Nach einigen Startschwierigkeiten mit der App MyPictureMosaic geht es nun in die Testwerkstatt. Für 1,59 Euro kann die kleine Applikation euch gehören.

Mosaikbilder mit MyPictureMosaic erstellenMosaikbilder mit MyPictureMosaic erstellenMosaikbilder mit MyPictureMosaic erstellenMosaikbilder mit MyPictureMosaic erstellen

Wie gerade oben erwähnt gab es anfangs kleine Probleme. Diese sollen an dieser Stelle auch genannt werden. Beim ersten Start der App wird gefragt, ob man MyPicMosaic Zugriff auf die Ortungsdienste erteilen möchte oder nicht. Schnell drückt man auf „Nein“, denn wofür brauch eine Mosaikbilder-App schon Zugriff auf die Ortungsdienste. Aber genau hier hat man die Rechnung ohne Apple gemacht. Um Zugriff auf die Bilder-Bibliothek zu erhalten muss die App Zugriff auf die Ortungsdienste haben. Wenn man die Option verneint funktioniert die App nicht und man steht vor einem großen Fragezeichen.
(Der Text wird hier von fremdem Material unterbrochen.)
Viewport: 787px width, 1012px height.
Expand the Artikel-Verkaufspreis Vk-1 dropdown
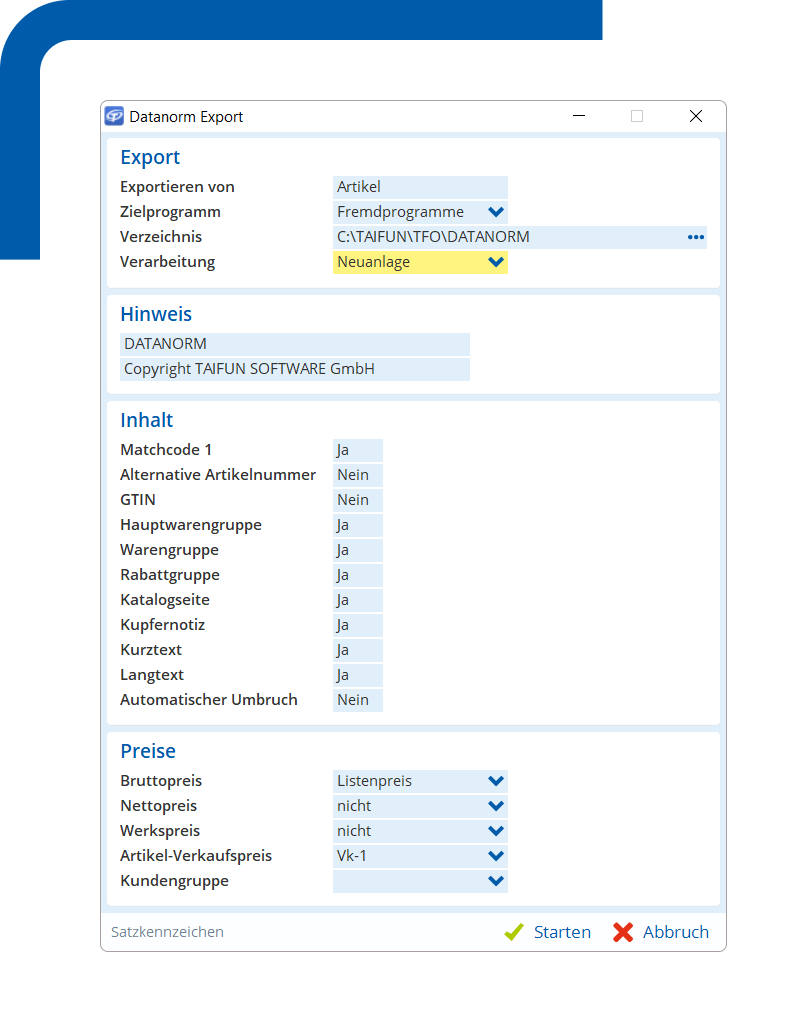click(495, 856)
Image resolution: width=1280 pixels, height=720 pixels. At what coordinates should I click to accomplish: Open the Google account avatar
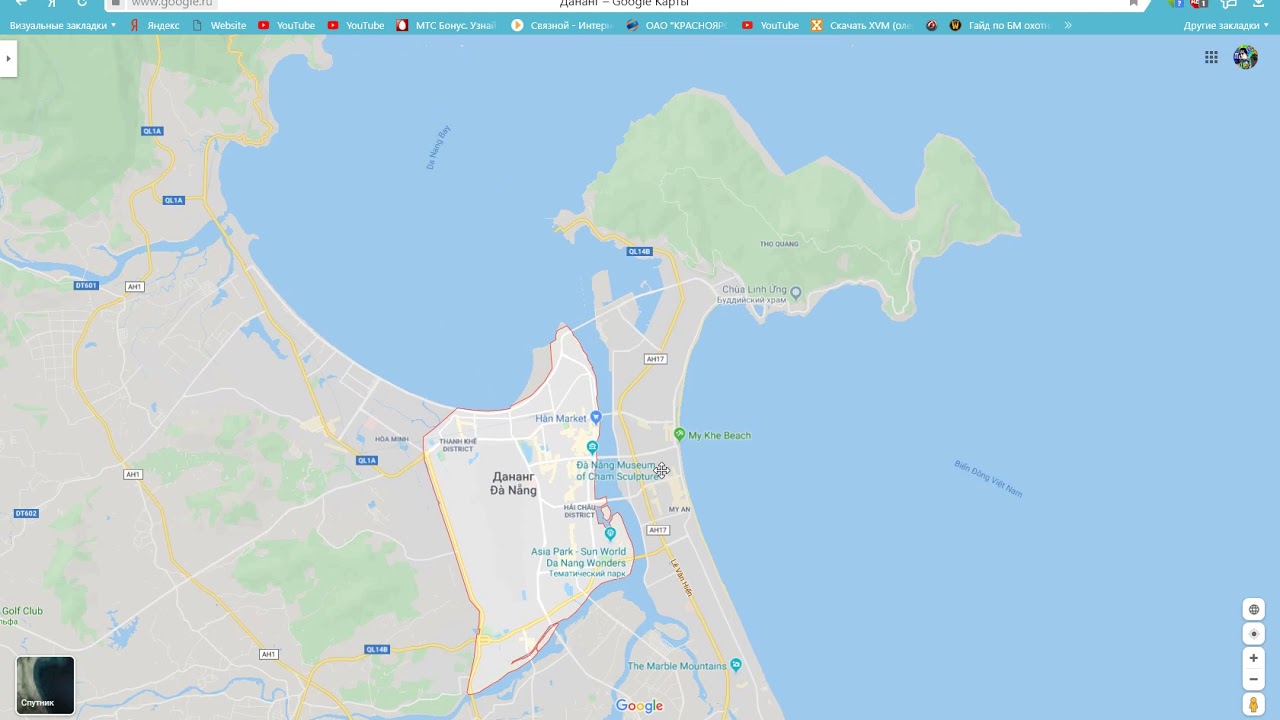click(1245, 58)
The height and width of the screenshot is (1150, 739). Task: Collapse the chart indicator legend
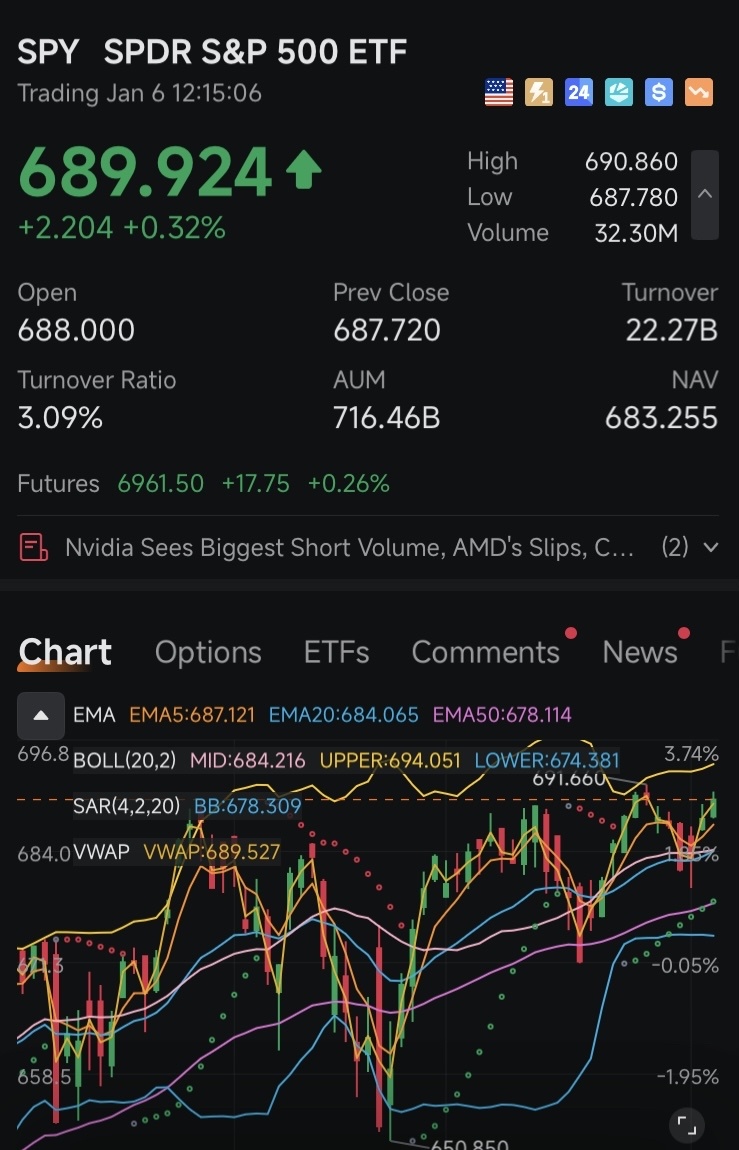[x=41, y=715]
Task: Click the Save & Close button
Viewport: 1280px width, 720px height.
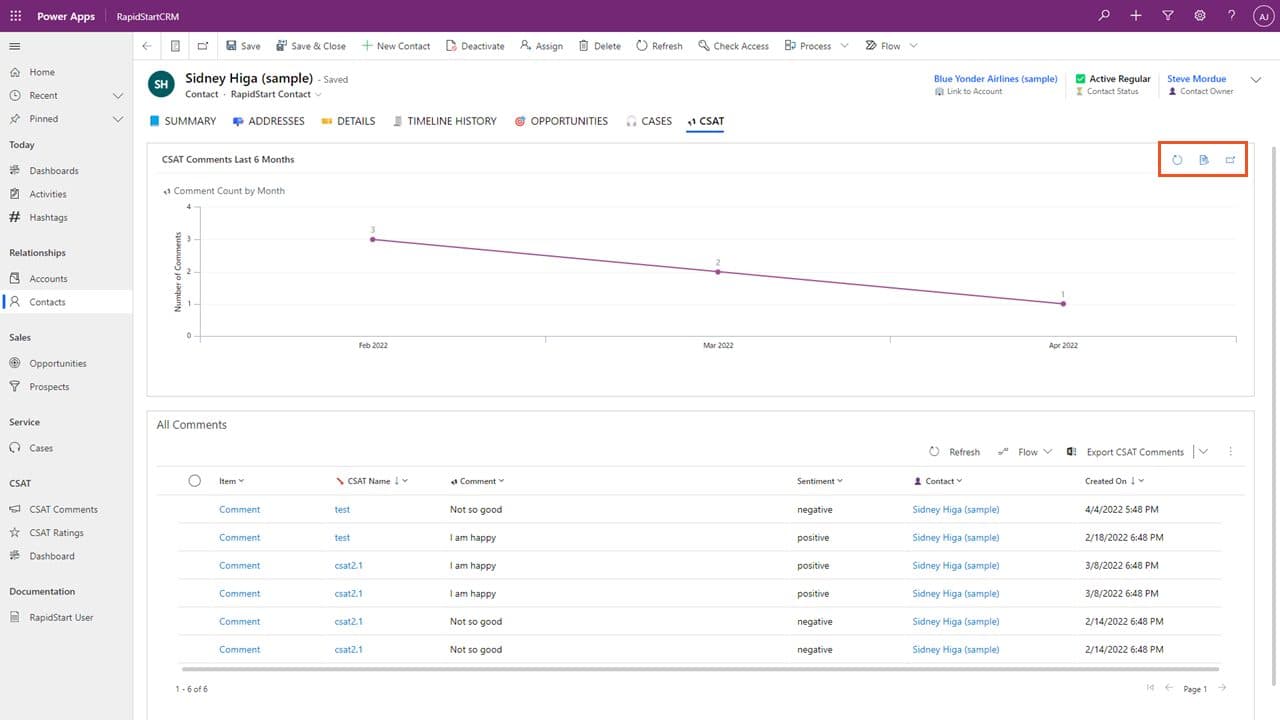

Allerdings wurde in einem Update nachgearbeitet. Jetzt wird man, wenn man die Ortungsdienste abgelehnt hat, später noch einmal darauf aufmerksam gemacht. Hat man die kleine Hürde genommen, kann man sich weiter mit der App beschäftigen.

Als erstes muss man seine Foto-Bibliothek laden, damit man daraus Bilder verwenden kann. Unter Umständen kann es zu großen Ladezeiten kommen. Dies hängt natürlich davon ab wie viele Bilder man gespeichert hat. Bei meiner Anzahl von 350 Bildern, hat es gute eineinhalb Minuten gedauert (iPhone 3GS). Erst jetzt kann man anfangen ein Mosaikbild zu erstellen.

Vorerst sollte man in den Einstellungen die Anzahl und Größe der Mosaikteile festlegen. Dazu müssen einfach zwei Schieberegel verschoben werden. Danach kann man entweder ein Bild mit der Kamera aufnehmen, oder schon ein geschossenes auswählen. Danach fängt die App direkt an zu arbeiten. Ein Ladebalken zeigt die Geschwindigkeit an. Die greift auf alle Bilder zu die auf dem iPhone gespeichert sind und verwendet diese um das Mosaikbild zu erstellen. Soll heißen, dass jedes Mosaikteil ein Bild aus der eigenen Bibliothek ist. Umso mehr Bilder man hat, desto besser wird das Ergebnisbild. Bei den obersten zwei Bilder sieht man einmal das Original und daneben das Mosaikbild.

Möchte man das Bild seinen Freunden zeigen gibt es auch dafür Veröffentlichungs-Optionen. Das Bild kann gespeichert werden und befindet sich dann im Aufnahmen-Ordner. Zudem gibt die Funktion das Bild direkt auf Facebook zu veröffentlichen. Einfach mit Email und Passwort einloggen und schon hast du einen neuen Eintrag auf deiner Pinnwand. Möchte man das Bild privat an eine einzelne Person schicken, sollte man die Email-Funktion nutzen. Mit einem Klick auf den Pfeil oben rechts, wird eine automatisch generierte Email erzeugt. Nur noch Empfänger eintragen und verschicken.